35.92/38.09 kDa (isoform Long mature/pro-form), 19.14 kDa (isoform Long C-terminal fragment; a.a. 181-349), 33.04/35.21 kDa (isoform Short mature/pro-form) calculated.

This Anti-CTGF Antibody, C-Term is validated for use in Western Blotting, Neutralizing for the detection of CTGF.

Western Blotting Analysis: A representative lot detected the C-terminal (181-349), but not N-terminal (1-180), fragment derived from baculovirus expressed human CTGF by chymotrypsin cleavage (Grotendorst, G.R., and Duncan, M.R. (2005). FASEB J. 19(7):729-738).
Neutralizing Analysis: A representative lot inhibited CTGF-stimulated DNA synthesis, but not CTGF-stimulated collagen synthesis, in rat kidney (NRK) fibroblasts (Grotendorst, G.R., and Duncan, M.R. (2005).

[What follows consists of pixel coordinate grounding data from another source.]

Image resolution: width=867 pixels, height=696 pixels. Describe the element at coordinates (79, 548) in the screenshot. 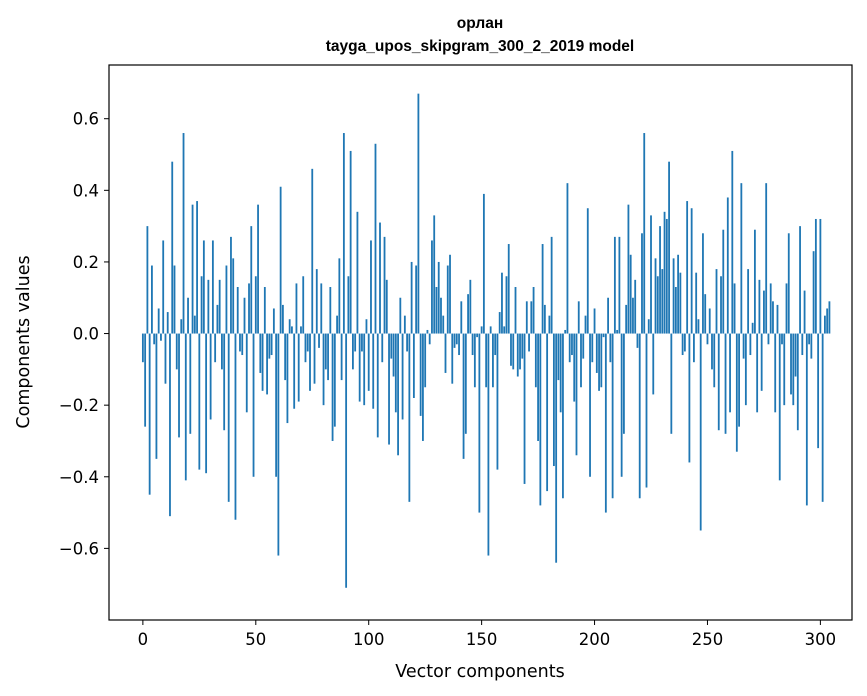

I see `y-tick-label: −0.6` at that location.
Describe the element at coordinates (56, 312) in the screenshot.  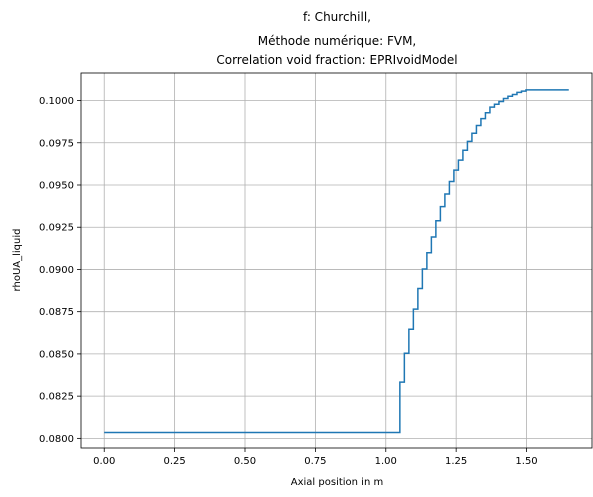
I see `y-tick-label: 0.0875` at that location.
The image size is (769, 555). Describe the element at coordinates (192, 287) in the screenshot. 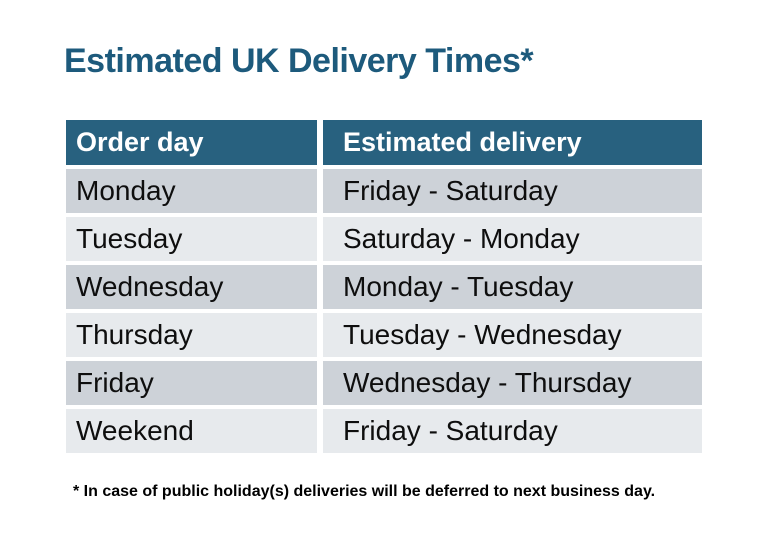

I see `order-day-cell: Wednesday` at that location.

FASEB J. 19(7):729-738).
Note: It is recommended that gel electrophoresis be performed under non-reducing condition to effectively separate CTGF N- and C-terminal fragments, as well as differentially glycosylated N-terminal fragments.

This polyclonal antibody was affinity-purified using the purified C-terminal fragment (181-349) from chymotrypsin-cleaved rhCTGF to eliminate immunoreactivity against the N-terminal half (1-180) of CTGF in the original goat antiserum raised against full-length rhCTGF (Grotendorst, G.R., and Duncan, M.R. (2005). FASEB J. 19(7):729-738).

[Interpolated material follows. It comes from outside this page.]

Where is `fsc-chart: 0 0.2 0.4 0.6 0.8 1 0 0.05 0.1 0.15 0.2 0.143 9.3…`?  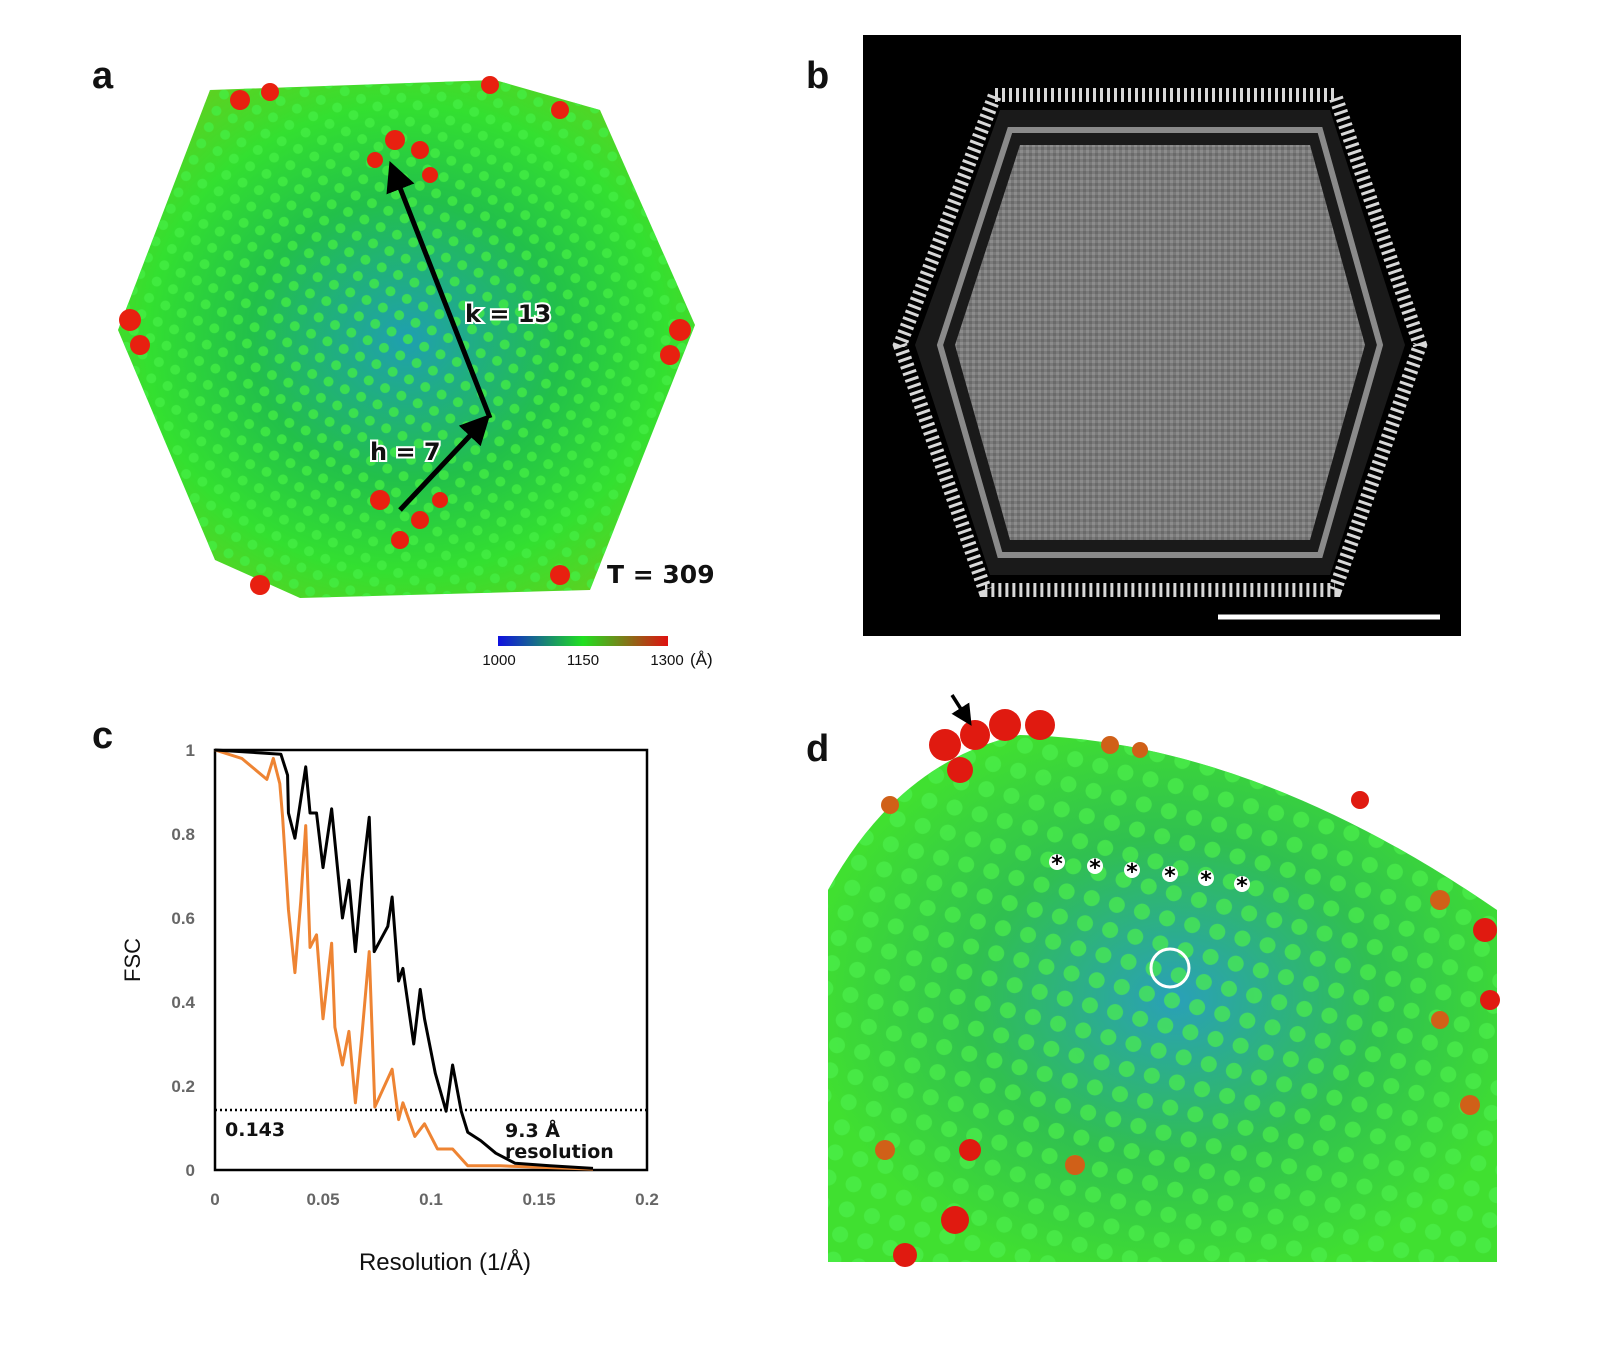
fsc-chart: 0 0.2 0.4 0.6 0.8 1 0 0.05 0.1 0.15 0.2 0.143 9.3… is located at coordinates (390, 1008).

Purified goat polyclonal antibody in 0.3 M Glycine, 50 mM Tris, pH 8.0 without preservatives.

Evaluated by Western Blotting of chymotrypsin-cleaved CTGF fragments.

Western Blotting Analysis: 1.0 µg/mL of this antibody detected 1 ng of the C-terminal (181-349), but not N-terminal (1-180), fragment derived from baculovirus expressed human CTGF by chymotrypsin cleavage.

Concentration: Please refer to lot specific datasheet.